The effect of the CYP2B6 p.Q172H change on the propofol pharmacokinetic profile reported in the available studies is not fully elucidated. Nevertheless, CYP2B6 plays an important role in the biotransformation process of this anaesthetic by the hydroxylation pathway. Possibly, in our study group, glucuronidation may be the main reaction in anaesthetic metabolism, which would minimise a significant influence of CYP2B6 gene polymorphism in the propofol response. On the other hand, there are certain differences between parameters in our study and opposed research performed by Kansaku et al. (2011).
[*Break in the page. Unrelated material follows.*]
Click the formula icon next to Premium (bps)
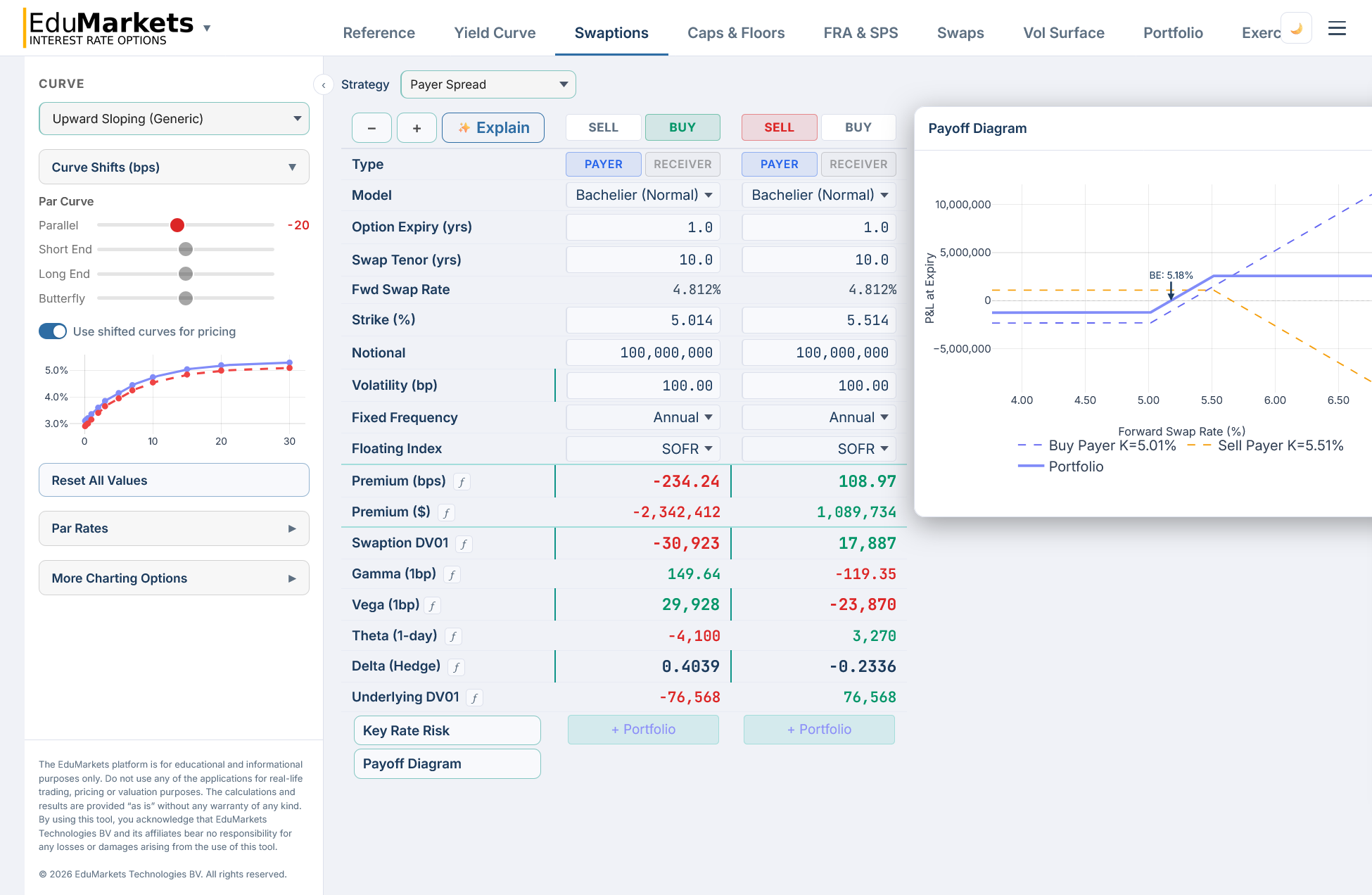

The average age of patients, as well as the infusion time of propofol, was higher in the Japanese investigation (65 years; an average of 250 min), which may partly explain the significant divergences in the obtained results. Moreover, the analysis time of propofol clearance in our research was limited to the first 30 min after the end of propofol infusion, while in the Japanese study, it reached 60 min. A clearer demonstration of the influence of the CYP2B6 c.516G>T mutation on propofol concentration in patient plasma would probably be possible with the use of the determination of propofol’s metabolites; for example, propofol glucuronide and 4-hydroxypropofol. Additionally, the low frequency of the c.516G>T variant of the CYP2B6 gene may be a source of discrepancies between the studies. Kansaku et al. (2011) found two patients as c.516T homozygotes (of the group of 61 patients) and classified them as poor metabolisers, whereas in our study, three patients were identified as homozygotes TT; however, they were all classified as rapid metabolisers. The statistical analysis has shown the significant correlation of this genotype with a high rate of propofol metabolism.
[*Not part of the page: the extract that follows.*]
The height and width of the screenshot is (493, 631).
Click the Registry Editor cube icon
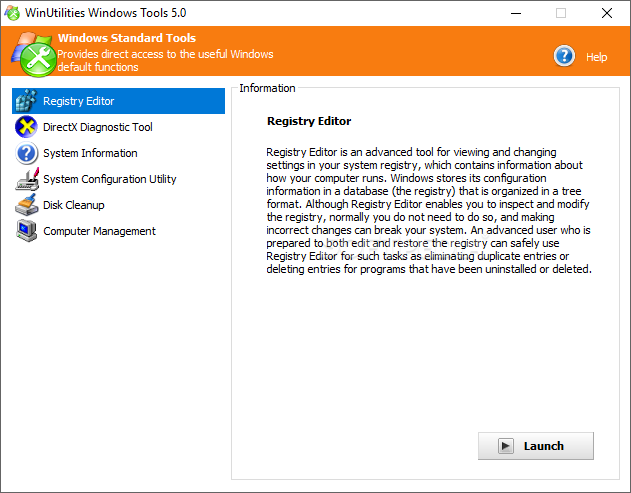pos(26,101)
We can conclude that polymorphism c.516G>T in the CYP2B6 gene and BMI affect the metabolism rate of propofol. Our results constitute an inspiration for further extensive studies including metabolites measurements and larger groups of patients. It is suggested that there are more candidate genes as genetic determinants of individual propofol response, such as genes coding for transporters and receptor proteins (Iohom et al. 2007). By using a valuable tool of molecular biology, high-throughput sequencing techniques, which enable efficient and deep multi-gene analysis, it seems possible to be able to deliver to clinicians the outline for optimal anaesthesia with propofol to avoid the risk of adverse reactions (Pareek et al. 2011).